Ski Big Bear has 4 aerial chairlifts. Each chair on the chairlift is able to hold one or two people. The chairlift takes you to the top of the mountain. Chairlifts require a little practice to use. Beginners should start with the Little Bear Chair. Ski Big Bear recommends that you take a lesson with the ski school to learn how to ride the chairlift. Make the lift attendant aware if it is your first time riding the chairlift. No matter how long you have beenn riding a chairlift, you should ride with the safety bar down, sit still always facing forward and never reach for a dropped item. Additional information on riding the chairlift safely can be found at: http://www.kidsonlifts.org
If you have mentioned that you want to learn to ski or snowboard chances are you have thought about or someone else has told you that there is a possibility for injury. Since 1970, ski injuries have dropped 50% due to changes in technology affecting ski equipment. Our mountain maintains a ski patrol whose sole purpose is to maintain safety on the mountain. They will check passes, provide first aid and supervise behavior on the mountain. By using the facilities at Ski Big Bear, you agree to the waiver that is printed on the lift ticket.
1. Be Ready
Be ready to slow down or avoid objects or other people at any time. Ski and ride in such a way that you are always able to control yourself regardless of conditions and avoid others and objects you may encounter on the run, groomed or otherwise.
2. Stay Alert
Stay alert to what’s going on around you, especially other skiers and riders. Being aware of those around and changing conditions will help you have a fun and safe day on the hill.
3. Plan Ahead
Ease up at blind spots, check uphill when merging onto trails, and give other skiers plenty of room when passing. Look out for spots on the run where traffic merges or you can't see what's coming next. If you are unfamiliar with a run, take it easy the first time down it and make note of places where you'll want to slow down, such as cat tracks and rollers. Also, give other skiers and riders lots or room, especially if you are passing them. There's plenty of space out there, so there's no need to crowd each other.
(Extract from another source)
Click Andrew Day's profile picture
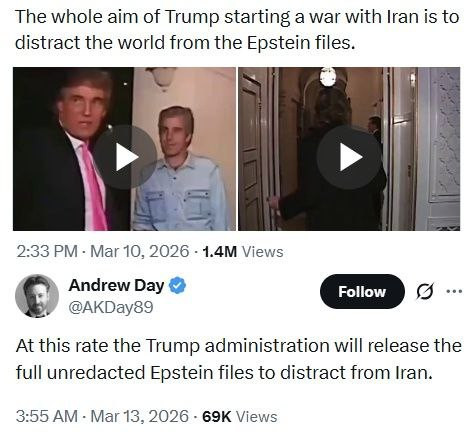The width and height of the screenshot is (474, 441). click(x=37, y=296)
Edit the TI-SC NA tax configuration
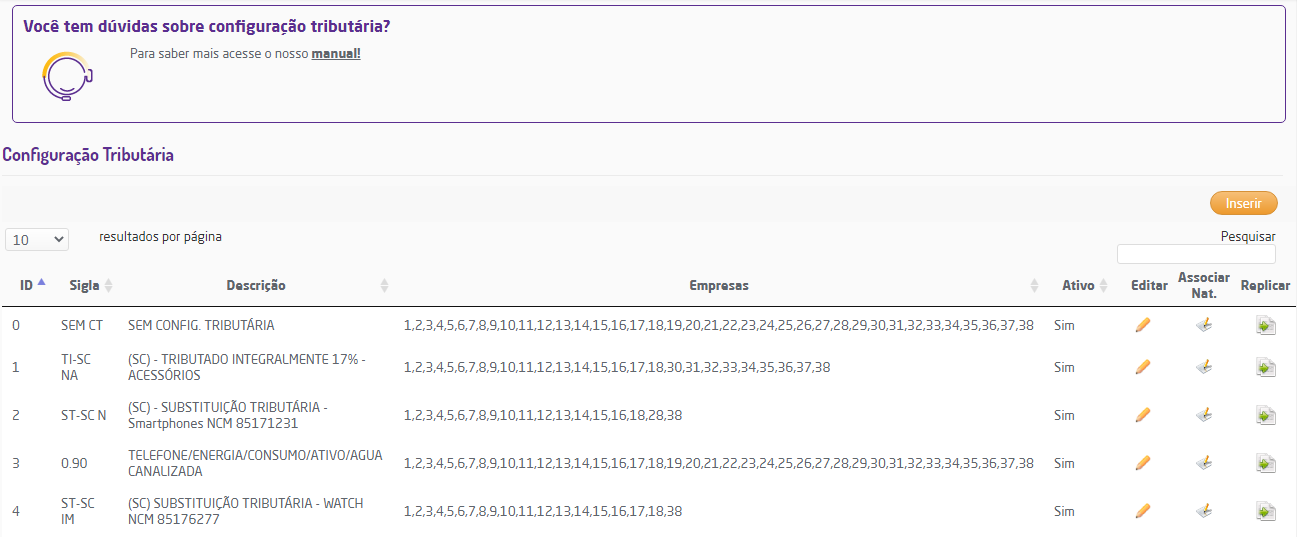 1143,367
By doing these three things every run, you'll be helping keep the slopes safe and enjoyable, for you and everyone else.
Your kids are going to LOVE Ski Big Bear! Snow Sports School is the perfect place for them to start. We provide private lessons for children as young as 4 years of age. Group lessons are available for children as young as 6. Group lessons are available for 1st time beginners only.